I like how Chris Wright describes how the Old Testament sets forth a basic worldview by asking and answering four questions:
- Where are we? What is the nature of the universe and this planet on which we live? How does it come to be here and have a future?
- Who are we? What does it mean to be human and how, if at all, are we distinct from the rest of the living creatures we live among?
- What’s gone wrong? What is the cause of the way things are, which we instinctively feel is not the way they should be? Why are we in such a mess?
- What’s the solution? What, if anything, can be done to put things right? Is there hope for the future, and if so, hope in what or whom or by when?
These are all questions the Old Testament answers for us. They are also things which are expanded, elaborated upon, or assumed as background in the New Testament.
Wright says the Old Testament provides the following answers to these four questions:
- This world is part of the good creation of the one single living God, whom we know as the LORD. It wholly belongs to this God (no part belongs to other gods), and the Lord is sovereign over all that exists ‘in heaven above, on earth below and under the earth.’
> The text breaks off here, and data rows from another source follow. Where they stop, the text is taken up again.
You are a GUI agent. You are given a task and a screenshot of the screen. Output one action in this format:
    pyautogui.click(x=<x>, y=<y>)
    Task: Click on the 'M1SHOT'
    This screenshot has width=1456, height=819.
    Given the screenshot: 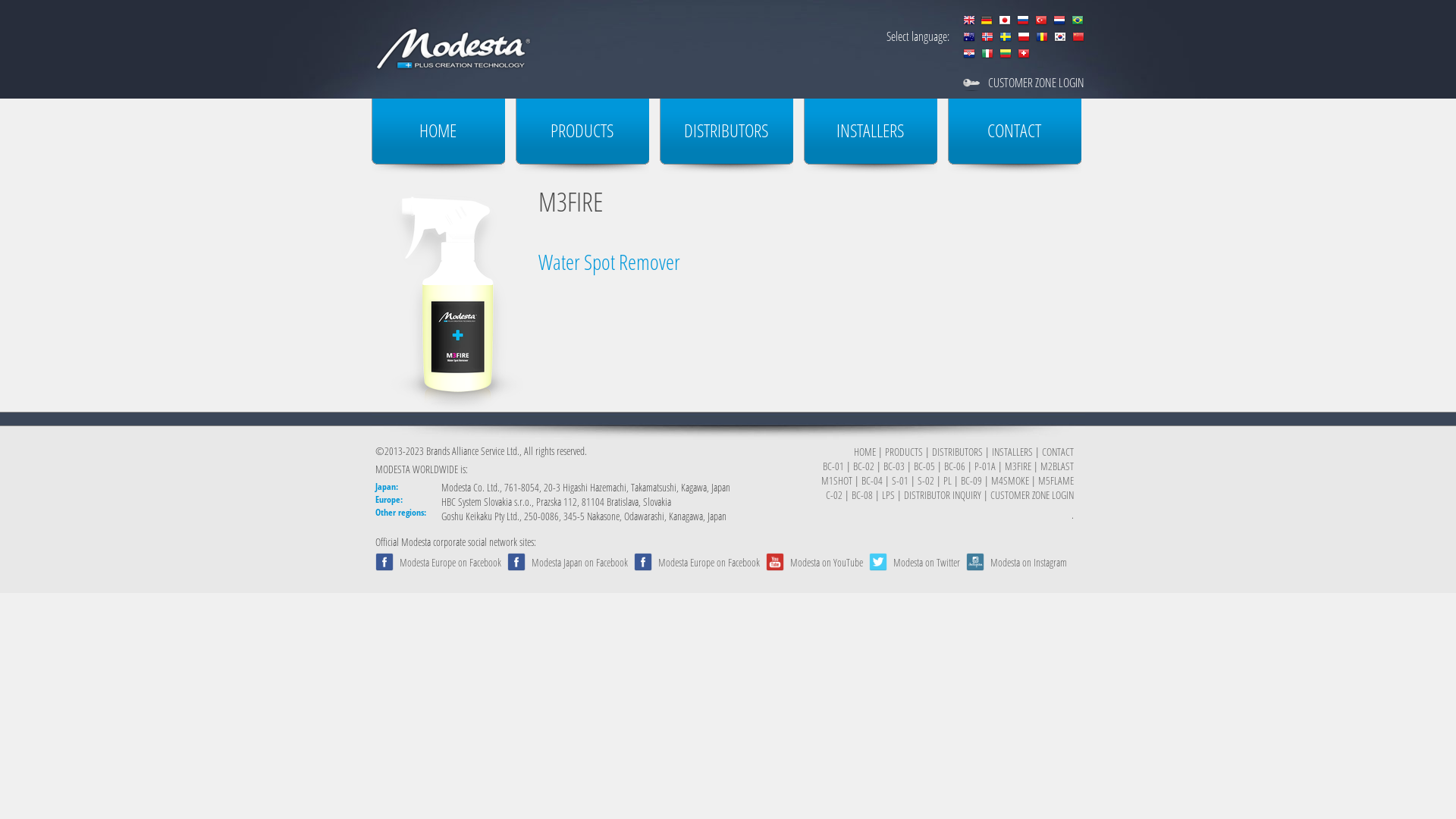 What is the action you would take?
    pyautogui.click(x=836, y=480)
     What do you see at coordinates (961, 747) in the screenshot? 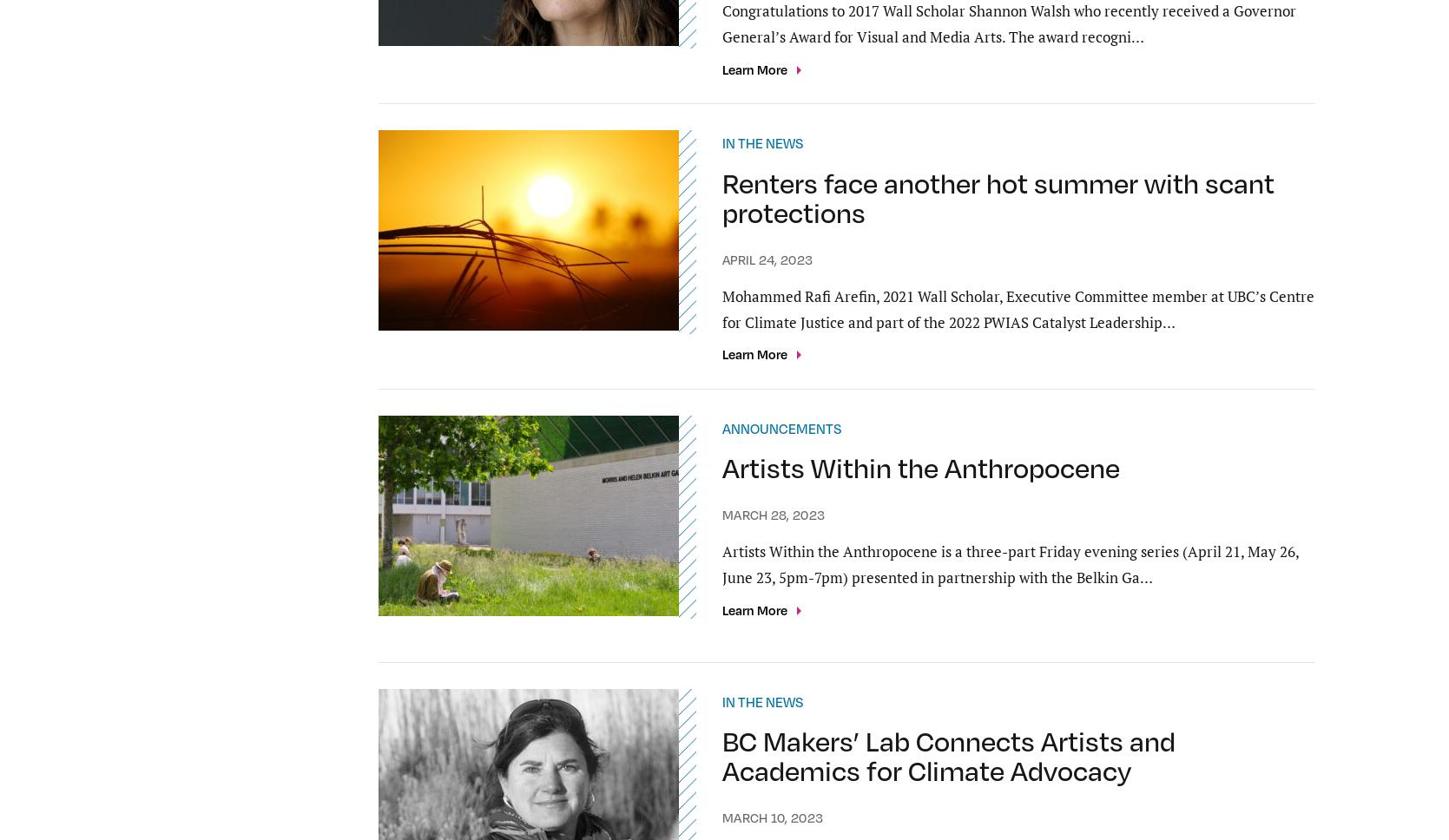
I see `'UBC Sites'` at bounding box center [961, 747].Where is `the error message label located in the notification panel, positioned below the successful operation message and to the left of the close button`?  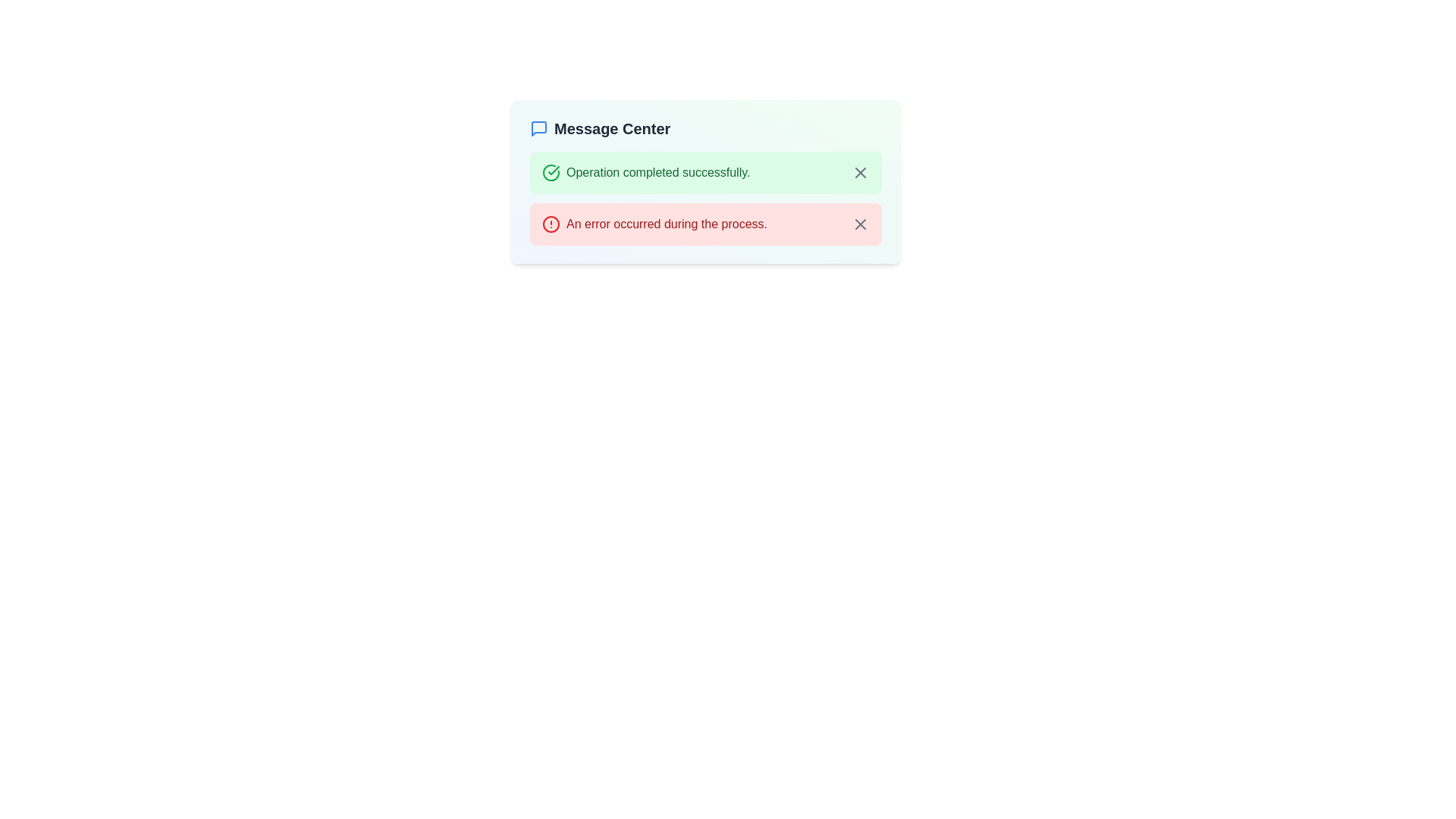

- ‘We’ in the wider sense are human beings made in the image of the creator God, made for relationship with God and one another. ‘We’ in the narrower sense are an elect people in unique relationship with the Lord who is both our covenant God and the universal God of the nations, who through a great historical deliverance (exodus), through the covenant made at Sinai, and through the gift of the land constituted us as his own people.
- What has gone wrong is that we human beings have rebelled against the creator God, in moral and spiritual disobedience, and this has brought evil consequences into every aspect of human life, including the individual personality, our relationships with one another, with our physical environment, and with God.
- The solution lies with this same creator God who has addressed the problems of the nations of humanity by a historical project of redemption, beginning with the choice of Abraham (the father of our nation) and extending to include the blessing of all nations and a new creation.